Este proceso es relativamente fácil y rápido. Trasvasar una forma de vida a otra cuando ésta va apoyada por todo un éxito militar, tecnológico y económico, no parece y no ha sido nunca una cuestión difícil ni larga. El problema que se encuentra Occidente a la hora de esa extravasación es la resistencia ideológica. Aquí Toynbee admite que el arma más poderosa con la que ha contado Rusia desde 1917 es el comunismo, pero la verdadera magnitud de este arma es relativa. En primer lugar, el comunismo es una ideología occidental diseñada por dos alemanes, Marx y Engels, que pasaron gran parte de su azarosa vida en Londres. Aquí aparece una cuestión interesante. ¿Cómo es posible que una ideología occidental, nacida en occidente de la mano de dos occidentales, tenga por objetivo final destruir la civilización occidental? Toynbee nos da la clave al utilizar una palabra que explica no solo la verdadera raíz del comunismo, sino su posterior desarrollo. Esta palabra es herejía. El comunismo no es pues una parte del pensamiento occidental o de su ideario, sino una herejía, un error que en su debido tiempo mostrará, como tal, su inviabilidad.

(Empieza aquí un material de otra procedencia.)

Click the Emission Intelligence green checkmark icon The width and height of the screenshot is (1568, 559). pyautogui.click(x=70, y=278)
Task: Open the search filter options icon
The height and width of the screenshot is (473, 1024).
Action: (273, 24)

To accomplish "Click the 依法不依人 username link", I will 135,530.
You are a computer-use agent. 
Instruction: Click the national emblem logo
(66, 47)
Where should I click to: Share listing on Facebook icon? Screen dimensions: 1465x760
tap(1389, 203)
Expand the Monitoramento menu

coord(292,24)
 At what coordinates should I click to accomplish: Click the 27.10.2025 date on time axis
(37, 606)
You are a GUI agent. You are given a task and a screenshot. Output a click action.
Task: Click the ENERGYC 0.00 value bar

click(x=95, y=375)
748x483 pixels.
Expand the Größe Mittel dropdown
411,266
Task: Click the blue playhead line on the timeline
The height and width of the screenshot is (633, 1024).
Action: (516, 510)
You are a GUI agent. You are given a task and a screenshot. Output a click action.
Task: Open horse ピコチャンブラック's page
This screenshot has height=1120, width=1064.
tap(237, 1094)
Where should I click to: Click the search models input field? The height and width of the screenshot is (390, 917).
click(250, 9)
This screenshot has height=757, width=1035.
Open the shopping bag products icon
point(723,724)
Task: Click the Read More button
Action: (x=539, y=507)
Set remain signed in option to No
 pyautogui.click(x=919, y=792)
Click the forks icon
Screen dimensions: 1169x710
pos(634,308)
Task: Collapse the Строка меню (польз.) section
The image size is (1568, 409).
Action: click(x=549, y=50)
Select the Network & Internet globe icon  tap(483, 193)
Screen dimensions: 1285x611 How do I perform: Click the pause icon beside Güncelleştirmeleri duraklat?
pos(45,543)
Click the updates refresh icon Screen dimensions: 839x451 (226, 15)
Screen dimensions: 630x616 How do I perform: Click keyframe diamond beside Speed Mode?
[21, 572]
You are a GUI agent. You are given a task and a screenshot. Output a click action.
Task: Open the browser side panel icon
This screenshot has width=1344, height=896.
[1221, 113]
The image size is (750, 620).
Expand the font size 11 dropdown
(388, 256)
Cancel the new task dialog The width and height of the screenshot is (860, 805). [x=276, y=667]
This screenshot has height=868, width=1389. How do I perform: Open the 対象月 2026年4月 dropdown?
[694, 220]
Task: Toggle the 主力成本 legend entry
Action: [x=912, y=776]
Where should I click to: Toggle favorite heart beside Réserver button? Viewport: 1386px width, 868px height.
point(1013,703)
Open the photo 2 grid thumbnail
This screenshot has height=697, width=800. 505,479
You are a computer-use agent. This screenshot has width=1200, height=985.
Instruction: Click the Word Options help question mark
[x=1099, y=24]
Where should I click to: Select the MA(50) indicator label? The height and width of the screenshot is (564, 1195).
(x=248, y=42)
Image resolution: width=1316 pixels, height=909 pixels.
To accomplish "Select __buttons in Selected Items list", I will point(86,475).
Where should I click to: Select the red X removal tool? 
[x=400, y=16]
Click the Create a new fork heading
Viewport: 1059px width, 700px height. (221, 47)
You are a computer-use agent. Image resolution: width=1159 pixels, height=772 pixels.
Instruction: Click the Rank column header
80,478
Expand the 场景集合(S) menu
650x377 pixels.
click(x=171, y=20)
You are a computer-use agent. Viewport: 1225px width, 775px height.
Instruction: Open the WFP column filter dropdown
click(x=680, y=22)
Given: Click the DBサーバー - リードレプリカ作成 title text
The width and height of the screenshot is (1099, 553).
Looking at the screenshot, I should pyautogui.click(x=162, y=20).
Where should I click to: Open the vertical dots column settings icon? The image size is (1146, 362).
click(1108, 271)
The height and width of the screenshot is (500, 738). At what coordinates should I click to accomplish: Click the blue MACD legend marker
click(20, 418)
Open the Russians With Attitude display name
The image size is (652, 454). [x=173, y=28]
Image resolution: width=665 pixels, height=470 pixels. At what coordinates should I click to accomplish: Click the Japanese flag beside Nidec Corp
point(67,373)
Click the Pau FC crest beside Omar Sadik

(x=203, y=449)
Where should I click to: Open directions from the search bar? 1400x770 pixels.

Es cierto que toda herejía nace de un abuso o de una deficiencia en el cuerpo fundamental de doctrina. En ese sentido el papel de la herejía es el de corrector de esa desviación malsana, pero el hecho de que los herejes que la siguen se salgan del sistema matriz para formar grupos de oposición que, faltos de una verdadera perspectiva, se proponen no ya rectificar esos errores desde dentro, sino destruirlo desde fuera, hará que, a la larga, haya un proceso de autodestrucción de sus propios seguidores para unirse a esa matriz original. Esto lo hemos visto recientemente tanto en Rusia como en China. La caída del comunismo y del muro de Berlín no ha sido a causa de un ataque occidental, sino que ellos mismos han desmontado ese sistema basado en una herejía occidental. Ahora bien, esa caída, ese desmoronamiento comunista va a dejar intacto en el corazón de sus antiguos seguidores el molde occidental en el que se basaron para erigir esa herejía.

Llegados a este punto podemos intuir la diferencia fundamental que va tener que afrontar Occidente cuando se enfrente a territorios gobernados por ideologías no occidentales, sino propias y radicalmente opuestas a las suyas. Aquí, como ya hemos visto, Occidente tratará de utilizar el genocidio, excepto cuando esos otros territorios sean lo suficientemente robustos como para impedírselo. Es el caso de Irán, Corea del Norte, Venezuela y Siria, asociados económica y militarmente a los “cuernos del diablo” –China y Rusia. Es una asociación todavía balbuceante, tímida, a veces controvertida, pero hasta ahora está funcionado. Tampoco en estos territorios podrá implantarse de forma total la forma de vida, los valores occidentales, pues la familia sigue siendo la base sobre la que se han construido sus sociedades.

Cada vez seducen menos las propuestas estadounidenses y esto ya es un síntoma, como es un síntoma la rebelión de las comunidades negras y de color. Todo parece indicar que la humanidad está ya preparada para un cambio de tablero.